As far as the “tìmpenes”
are concerned, notice the synonimy, that we shall find again and
again in the legend: “magic” = “silvery”
= “metallic”, and in the case of an ancient trumpet
the metal can’t be but bronze. Did the Landrines smelt bronze
themselves, did they have it worked by itinerant smelters, or
did they just procure their tìmpenes
through bartering of other products?
The Bedoyeres: they live farther North and their
queen “is the proudest and mightiest Queen all over the
Alps”.
Thence, they should have lived in the Pusteria valley; at least
since Aeneolithic up to the end of the Bronze Age, a wealthy community
with several villages was settled in that valley, out of which
a number of findings have been recovered. Legend clearly shows
them organized as a matriarchate. “Bedoia”
in Ladinian means “birch-tree”, therefore the Bedoyeres
should be “the
people of the birches"”.
Is it possible that in the past the Pusteria was mainly covered
by birches, instead of conifers like today? We sure can’t
rule it out.
Wolff
(in his remarks aside the legend “The knight of
the crocuses”) proposes, instead, that the Bedoyeres
had lived in the area of the Croda dei Baranci (Italian
for “Peak of the mugho pines”, known in German
as “Birkenkofel”, i.e. “Mountain of
the Birch Trees), supposing that the Ladinians had mutuated
the Bedoyeres’s name only lately, translating it
from the german Birke, “birch”. The latter
wouldn’t be but a spurious lexical variant of a
pre-existing “Spirke” (which he claims being
an obsolescent German word indicating mugho pines). If
all that were true, the smallness and poverty of the Bedoyeres’

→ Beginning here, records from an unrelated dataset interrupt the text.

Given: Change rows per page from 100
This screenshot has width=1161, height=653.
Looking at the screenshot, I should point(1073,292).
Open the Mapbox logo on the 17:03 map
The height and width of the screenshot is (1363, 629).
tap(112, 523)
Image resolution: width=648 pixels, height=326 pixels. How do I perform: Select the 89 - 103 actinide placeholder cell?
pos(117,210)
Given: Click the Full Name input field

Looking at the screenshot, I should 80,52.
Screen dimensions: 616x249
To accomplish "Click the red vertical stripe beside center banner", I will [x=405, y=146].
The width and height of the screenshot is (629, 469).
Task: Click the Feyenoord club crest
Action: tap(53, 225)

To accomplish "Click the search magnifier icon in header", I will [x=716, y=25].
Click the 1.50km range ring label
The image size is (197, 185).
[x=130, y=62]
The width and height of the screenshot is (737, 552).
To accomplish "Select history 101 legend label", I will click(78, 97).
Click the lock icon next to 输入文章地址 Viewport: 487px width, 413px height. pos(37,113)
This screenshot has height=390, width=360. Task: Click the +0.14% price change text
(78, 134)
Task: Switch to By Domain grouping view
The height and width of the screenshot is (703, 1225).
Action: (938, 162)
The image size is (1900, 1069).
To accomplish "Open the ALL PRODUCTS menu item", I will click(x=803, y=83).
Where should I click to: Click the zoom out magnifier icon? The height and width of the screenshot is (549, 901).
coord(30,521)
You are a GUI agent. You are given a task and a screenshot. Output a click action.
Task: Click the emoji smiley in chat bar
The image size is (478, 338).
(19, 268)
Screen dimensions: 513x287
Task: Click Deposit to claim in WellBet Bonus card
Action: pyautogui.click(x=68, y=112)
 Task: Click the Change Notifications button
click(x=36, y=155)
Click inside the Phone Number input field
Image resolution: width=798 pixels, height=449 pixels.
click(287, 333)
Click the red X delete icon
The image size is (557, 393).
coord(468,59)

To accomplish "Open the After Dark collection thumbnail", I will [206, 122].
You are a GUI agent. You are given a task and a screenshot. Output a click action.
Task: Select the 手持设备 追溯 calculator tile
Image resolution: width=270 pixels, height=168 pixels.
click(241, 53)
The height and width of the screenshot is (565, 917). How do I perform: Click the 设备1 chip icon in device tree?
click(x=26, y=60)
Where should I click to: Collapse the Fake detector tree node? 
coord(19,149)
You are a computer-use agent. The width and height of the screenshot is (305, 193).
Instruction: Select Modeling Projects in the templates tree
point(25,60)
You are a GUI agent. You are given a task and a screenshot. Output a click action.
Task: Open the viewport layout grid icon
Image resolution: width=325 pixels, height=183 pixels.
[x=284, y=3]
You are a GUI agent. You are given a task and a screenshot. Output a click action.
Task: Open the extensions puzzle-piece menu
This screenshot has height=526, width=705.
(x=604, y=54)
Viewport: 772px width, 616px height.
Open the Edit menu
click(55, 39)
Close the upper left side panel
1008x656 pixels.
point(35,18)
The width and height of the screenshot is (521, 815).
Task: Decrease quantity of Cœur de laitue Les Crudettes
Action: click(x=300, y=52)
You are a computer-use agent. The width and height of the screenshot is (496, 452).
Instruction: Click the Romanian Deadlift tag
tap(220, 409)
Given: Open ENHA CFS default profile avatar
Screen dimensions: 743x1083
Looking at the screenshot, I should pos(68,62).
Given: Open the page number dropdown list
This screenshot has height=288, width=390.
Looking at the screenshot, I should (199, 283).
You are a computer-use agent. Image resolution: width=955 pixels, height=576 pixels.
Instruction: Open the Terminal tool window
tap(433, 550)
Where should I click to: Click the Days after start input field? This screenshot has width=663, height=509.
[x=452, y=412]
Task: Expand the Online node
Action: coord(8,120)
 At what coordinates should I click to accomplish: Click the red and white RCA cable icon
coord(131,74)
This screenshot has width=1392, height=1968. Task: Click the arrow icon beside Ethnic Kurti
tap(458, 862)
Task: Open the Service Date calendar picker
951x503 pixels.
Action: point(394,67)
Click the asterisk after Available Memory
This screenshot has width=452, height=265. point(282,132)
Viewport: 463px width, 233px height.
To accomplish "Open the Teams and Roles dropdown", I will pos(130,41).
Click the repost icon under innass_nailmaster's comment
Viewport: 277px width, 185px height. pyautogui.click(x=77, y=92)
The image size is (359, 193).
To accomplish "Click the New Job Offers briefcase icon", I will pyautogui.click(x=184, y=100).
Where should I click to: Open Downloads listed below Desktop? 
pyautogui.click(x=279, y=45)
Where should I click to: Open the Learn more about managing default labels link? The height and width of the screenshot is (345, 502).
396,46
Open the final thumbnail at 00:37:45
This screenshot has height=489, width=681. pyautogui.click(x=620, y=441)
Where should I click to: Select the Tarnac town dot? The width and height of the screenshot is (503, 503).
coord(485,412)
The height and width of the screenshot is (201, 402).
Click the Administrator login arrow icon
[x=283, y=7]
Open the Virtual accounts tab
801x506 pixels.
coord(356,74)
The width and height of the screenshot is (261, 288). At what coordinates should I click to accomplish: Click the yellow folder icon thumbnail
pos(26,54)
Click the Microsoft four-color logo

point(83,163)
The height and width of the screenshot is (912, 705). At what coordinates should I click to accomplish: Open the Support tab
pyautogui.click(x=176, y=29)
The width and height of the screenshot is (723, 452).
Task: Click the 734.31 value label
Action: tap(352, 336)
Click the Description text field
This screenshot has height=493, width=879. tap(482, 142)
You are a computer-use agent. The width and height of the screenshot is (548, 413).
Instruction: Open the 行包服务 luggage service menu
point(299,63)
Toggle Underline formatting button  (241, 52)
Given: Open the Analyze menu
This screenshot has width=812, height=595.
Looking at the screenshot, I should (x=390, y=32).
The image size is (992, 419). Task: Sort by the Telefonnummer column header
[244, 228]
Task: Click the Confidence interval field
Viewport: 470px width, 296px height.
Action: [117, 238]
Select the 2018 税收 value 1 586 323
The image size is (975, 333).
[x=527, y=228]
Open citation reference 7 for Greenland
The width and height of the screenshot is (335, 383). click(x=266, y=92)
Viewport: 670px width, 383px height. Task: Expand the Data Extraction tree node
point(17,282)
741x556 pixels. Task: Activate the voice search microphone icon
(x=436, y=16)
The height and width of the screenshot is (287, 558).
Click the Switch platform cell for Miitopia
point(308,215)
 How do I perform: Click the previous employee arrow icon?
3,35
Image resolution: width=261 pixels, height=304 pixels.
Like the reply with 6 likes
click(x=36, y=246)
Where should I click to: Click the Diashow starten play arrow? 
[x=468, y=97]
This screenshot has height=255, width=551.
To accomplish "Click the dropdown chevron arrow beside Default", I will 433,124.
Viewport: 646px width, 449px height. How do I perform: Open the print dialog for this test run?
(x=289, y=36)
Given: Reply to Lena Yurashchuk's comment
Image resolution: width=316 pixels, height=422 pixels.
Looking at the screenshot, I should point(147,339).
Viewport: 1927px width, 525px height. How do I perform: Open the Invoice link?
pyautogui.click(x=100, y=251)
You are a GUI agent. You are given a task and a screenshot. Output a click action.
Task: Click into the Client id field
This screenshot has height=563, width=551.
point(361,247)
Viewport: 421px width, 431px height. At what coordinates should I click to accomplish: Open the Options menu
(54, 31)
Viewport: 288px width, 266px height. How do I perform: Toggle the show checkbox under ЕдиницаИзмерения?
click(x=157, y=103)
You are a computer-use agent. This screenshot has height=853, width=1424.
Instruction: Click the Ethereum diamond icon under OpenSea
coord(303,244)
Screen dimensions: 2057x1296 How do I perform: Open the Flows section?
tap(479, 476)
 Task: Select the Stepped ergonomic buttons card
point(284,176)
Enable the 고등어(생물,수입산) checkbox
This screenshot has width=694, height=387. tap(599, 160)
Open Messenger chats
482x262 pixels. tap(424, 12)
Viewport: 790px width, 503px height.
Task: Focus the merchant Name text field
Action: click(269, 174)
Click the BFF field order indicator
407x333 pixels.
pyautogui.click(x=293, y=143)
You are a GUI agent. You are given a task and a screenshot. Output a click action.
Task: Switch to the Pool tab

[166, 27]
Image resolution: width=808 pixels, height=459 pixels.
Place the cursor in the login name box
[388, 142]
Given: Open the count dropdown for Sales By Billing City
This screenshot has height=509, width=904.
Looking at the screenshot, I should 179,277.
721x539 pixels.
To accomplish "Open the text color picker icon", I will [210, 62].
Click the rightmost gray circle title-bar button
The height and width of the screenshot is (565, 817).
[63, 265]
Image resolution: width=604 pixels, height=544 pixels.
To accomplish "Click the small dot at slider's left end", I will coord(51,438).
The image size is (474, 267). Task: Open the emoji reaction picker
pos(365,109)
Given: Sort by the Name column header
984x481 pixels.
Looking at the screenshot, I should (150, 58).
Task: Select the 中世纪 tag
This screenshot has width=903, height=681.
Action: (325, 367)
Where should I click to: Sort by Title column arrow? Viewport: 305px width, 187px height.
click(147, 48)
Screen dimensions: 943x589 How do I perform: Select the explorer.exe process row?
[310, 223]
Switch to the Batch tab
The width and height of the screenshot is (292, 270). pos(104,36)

territory would anyway discard that they might be a large
and powerful people. However, both on the plane of botanical
wording and that of linguistic priorities, things must
have gone quite differently. As a matter of fact, the
most common German word for “mughus pine”,
in Ladinian “barantl”, a noun of remote Rhaetian
origin, in Italian “barancio”, or more correctly
“pino mugo”, is Latsche (also Legföhre).
But the word Spirke is not obsolescent at all, on the
contrary it is still normally used in Austria and Germany:
but to indicate a tree with a widely different aspect
from the Latsche. According to Fenaroli (Flora of the
Alps, 1988), the mughus pine can appear in two typical
well different variants, which are however difficult to
intepret as subspecies clearly apart, since all possible
intermediate forms and combinations exist. As a matter
of fact, both in the western Alps and in the Pyrenées,
Jura, Black Forest etc. the standing variety known as
Pinus montana or Pinus uncinata prevails, a single-trunked,
dark-barked, up to 25 m tall tree (=Spirke); while in
the eastern Alps and in the Carpathians the prostrate,
multiple-trunked variety of the same vegetal species prevails
and is named Pinus mughus (=Latsche). This clarified,
and knowing that the Landro valley and the surrounding
mountains have been populated by Rhaetic-speaking peoples
much earlier than German-speaking peoples arrived, we
can conclude that in the Ladinian language the standing
variety, absolutely exceptional in the Dolomites, has
been associated, under the name barantl, with its co-specific
barantl proper, on the basis of their deep botanical similarities.
Therefore, the mountain on whose slopes these oustanding
barantl were growing took the Ladinian name of Croda dei
Baranci; while Germans, who were already well acquainted
with both varieties and reserved the name Latsche to the
prostrate one only, when they arrived in the area assigned
to the mountain the more precise and adequate name in
their language: then, Spirkenkofel. The word Spirke must
have become locally obsolescent later on, and was replaced
in the German toponymy by the similar-sounding Birke.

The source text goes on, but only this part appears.